I saw a single stalk bearing these white flowers sticking out of a green meadow some distance away. It was foggy on the Kaas plateau. The rain had left little droplets of water suspended from the flowers. As I tried to take photos, I thought that they reminded me of lilies.Flowers of Dipcadi ursulae Later I wasn’t sure whether it was a lily or a confusingly similar orchid. I thought I would see it again elsewhere, but didn’t come across it later. As a result, this somewhat noisy photo is the only one I have.

When I eventually identified it as Dipcadi montanum (conflated with D. ursulae by Ingalhalikar), it turned out that its classification is contentious. It used to be placed in the family Liliaceae. By the time Ingalhalikar wrote his book it had been moved to family Asparagaceae. Recent papers split off the subfamily and class it as a separate family Hyacinthaceae. I’ll go with this. Classification of angiosperms is being transformed by molecular data, so the older classifications are never going to come back.

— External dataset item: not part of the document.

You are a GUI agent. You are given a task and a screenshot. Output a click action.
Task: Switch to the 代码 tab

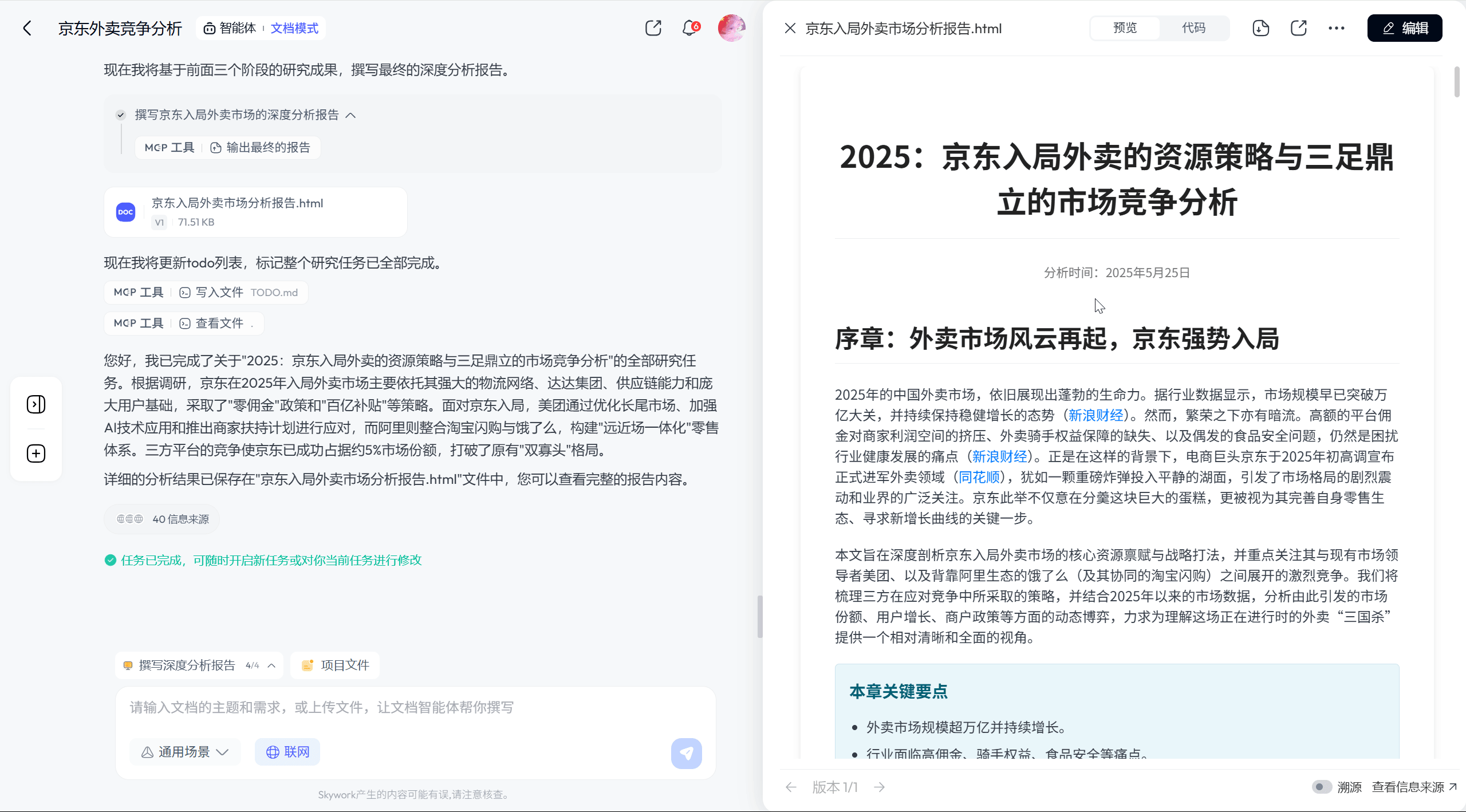1193,27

This herb is said to be widespread but rare and endangered. Its claimed rarity agrees with my personal observation. In India it has been reported from various parts of Maharashtra, Karnataka, Tamil Nadu, Orissa, Bihar, Punjab, and Himachal Pradesh. Eflora India has photos which show bladderwort (Utricularia) growing nearby. Interestingly, my only photo of bladderwort came from the same patch where I saw these flowers. Is there really some connection between them?

At the other end of the scale of rarity were chest-high bushes of the common hill borage, with the double-barrelled name of Adelocaryum coelestinum. The pale blue flowers of this forget-me-not (family Boraginaceae) grow along long stalks, as in the featured photo. The tiny five-petalled white flowers have a beautiful blue center. They are widely spotted in Maharashtra and Goa, but probably also grow in neighbouring states, including arid Gujarat.

I lumped these two together because I couldn’t find any documented use for them, neither as remedies against disease, nor as food. As of now, it seems that they are just beautiful flowers which we can enjoy looking at.